I am not a therapist, a licensed psychologist, or even a psych major. I do not even have diagnosed anxiety or depression. I deal with the same anxieties, brought about by simply being human and living in this world, that everyone deals with, but I have found a way to deal with those struggles that works absolute wonders for me and might work absolute wonders for you as well.
I will not claim this as a healing practice or an end all be all, and I am sure it is not the first time you are hearing of writing or journaling as a form of therapy or mechanism of self care. As a writing intensive English major, writing is a big part of my life. However, over the years it has turned into so much more than just a passion.
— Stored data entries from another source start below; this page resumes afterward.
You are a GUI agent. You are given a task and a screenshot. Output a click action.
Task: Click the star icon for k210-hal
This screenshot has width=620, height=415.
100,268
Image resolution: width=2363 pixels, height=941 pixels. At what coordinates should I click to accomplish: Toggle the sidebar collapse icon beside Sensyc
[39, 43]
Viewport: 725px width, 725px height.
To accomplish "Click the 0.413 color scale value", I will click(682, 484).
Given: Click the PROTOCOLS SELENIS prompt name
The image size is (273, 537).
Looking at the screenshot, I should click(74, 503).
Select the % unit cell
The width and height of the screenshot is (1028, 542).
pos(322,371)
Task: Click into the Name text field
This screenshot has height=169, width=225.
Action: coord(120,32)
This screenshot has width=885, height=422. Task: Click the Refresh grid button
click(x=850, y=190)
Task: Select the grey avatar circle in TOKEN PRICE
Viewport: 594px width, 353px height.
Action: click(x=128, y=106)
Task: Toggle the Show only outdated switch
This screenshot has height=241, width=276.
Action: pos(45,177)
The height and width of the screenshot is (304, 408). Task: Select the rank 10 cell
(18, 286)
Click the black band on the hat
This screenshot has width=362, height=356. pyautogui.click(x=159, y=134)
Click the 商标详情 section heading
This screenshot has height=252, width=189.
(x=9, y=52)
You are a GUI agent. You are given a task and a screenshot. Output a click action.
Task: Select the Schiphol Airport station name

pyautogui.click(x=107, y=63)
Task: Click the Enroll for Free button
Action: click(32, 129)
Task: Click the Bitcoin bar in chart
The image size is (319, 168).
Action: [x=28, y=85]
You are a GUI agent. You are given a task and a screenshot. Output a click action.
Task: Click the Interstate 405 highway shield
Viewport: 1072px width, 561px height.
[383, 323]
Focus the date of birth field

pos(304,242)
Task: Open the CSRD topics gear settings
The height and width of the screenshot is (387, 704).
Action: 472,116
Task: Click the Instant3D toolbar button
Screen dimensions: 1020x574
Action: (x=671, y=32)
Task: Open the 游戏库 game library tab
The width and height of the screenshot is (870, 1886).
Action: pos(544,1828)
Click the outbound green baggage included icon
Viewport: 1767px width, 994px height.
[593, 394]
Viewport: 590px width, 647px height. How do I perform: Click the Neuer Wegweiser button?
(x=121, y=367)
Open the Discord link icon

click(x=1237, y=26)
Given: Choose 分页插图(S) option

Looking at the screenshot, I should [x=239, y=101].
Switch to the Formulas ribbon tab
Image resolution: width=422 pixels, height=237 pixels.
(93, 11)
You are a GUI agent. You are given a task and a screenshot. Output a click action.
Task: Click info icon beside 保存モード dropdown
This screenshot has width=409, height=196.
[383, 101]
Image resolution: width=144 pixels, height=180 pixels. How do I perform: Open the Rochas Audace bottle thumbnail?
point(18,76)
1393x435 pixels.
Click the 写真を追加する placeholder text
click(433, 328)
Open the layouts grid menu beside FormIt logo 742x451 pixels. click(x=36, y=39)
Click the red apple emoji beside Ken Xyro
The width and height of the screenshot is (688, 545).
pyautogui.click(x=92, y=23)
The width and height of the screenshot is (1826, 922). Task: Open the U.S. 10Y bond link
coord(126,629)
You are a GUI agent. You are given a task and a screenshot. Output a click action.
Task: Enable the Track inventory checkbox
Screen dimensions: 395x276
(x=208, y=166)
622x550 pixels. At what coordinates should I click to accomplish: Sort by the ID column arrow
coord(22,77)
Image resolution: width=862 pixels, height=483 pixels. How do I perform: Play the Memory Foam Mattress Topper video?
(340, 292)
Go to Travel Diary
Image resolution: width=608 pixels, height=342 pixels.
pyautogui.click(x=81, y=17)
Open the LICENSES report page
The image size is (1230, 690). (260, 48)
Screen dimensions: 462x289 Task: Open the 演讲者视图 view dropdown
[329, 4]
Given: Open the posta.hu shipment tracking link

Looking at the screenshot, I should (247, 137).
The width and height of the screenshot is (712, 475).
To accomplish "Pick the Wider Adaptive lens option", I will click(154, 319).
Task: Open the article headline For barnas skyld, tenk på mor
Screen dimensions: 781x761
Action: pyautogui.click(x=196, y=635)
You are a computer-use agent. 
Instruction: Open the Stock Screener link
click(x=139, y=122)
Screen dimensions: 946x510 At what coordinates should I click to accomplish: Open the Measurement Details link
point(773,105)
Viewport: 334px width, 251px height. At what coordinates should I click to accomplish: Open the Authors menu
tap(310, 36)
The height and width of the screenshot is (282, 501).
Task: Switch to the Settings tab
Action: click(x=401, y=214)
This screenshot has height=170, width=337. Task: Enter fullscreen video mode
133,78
Writing Helps Me Put My Feelings Into Words
There are days where I feel a type of way that I cannot describe as anything but "off." There is a dark cloud hanging over my head; I am simply not myself. When I am feeling this way, when I cannot assign a name or reason to how I am feeling, I take a pen to some paper. As silly as it may sound, it is as if all my feelings and emotions are jumbled into a word search in my mind and the only way to pick the feelings out from the mess is with pen and paper. My mind is a mess of things and writing allows me to make sense of that mess.
Writing Gets Those Feelings Out of My Head
As much as I wish this were true, writing my feelings out on paper does not immediately remove all of the unwanted thoughts from my head. However, there is something incredibly healing about seeing that mess of thoughts I previously mentioned in words, forming sentences on a piece of paper.
It's similar to the feeling you get when something is weighing heavily on your mind and you let it out to your mom or your best friend. You feel a little bit lighter knowing the feeling is not being restrained within you, it is no longer only yours to carry. There are times when a living, breathing listener is needed to really help a situation, but when that is not the case, a journal is the perfect keeper, the perfect carrier of your burdens. No judgement, no loose lips, just an outlet and some safekeeping.
Writing Helps Me Keep Track of Myself
Although I have made it seem like I only write about the darkest nooks and crannies of my mind, I do a great deal of writing about good days, things I'm thankful for, and the rest of my very good life. There is nothing I love more than looking back at the good times in my life on a bad day to remind me that life was good and life will continue to be good.
It is just as helpful to look back at an entry from a bad day to remind myself of things that no longer bother me, bad days that I no longer remember and all the positive changes I have undergone.
My journals are a written version of all my good and bad days; a little piece of the past to help me with the future.
Writing Is My Creative Outlet
Here I am, writing about writing on the platform that allows me to best exert my creative energy. No matter who you are or how much creativity you believe you do or do not possess, we all have creative energy that needs an outlet. For some people it is painting or playing a musical instrument. For me, it is writing. Writing challenges me, it surprises me, it inspires me, and it allows me to express myself in a way that fulfills and excites me. As a creative outlet, it is not for everyone, but if you have yet to find one, it is definitely worth a try.
I understand that the power of writing will vary from person to person. What it does for me it may not do for you. However, it may just be the tool you have been searching for, so why not try it out.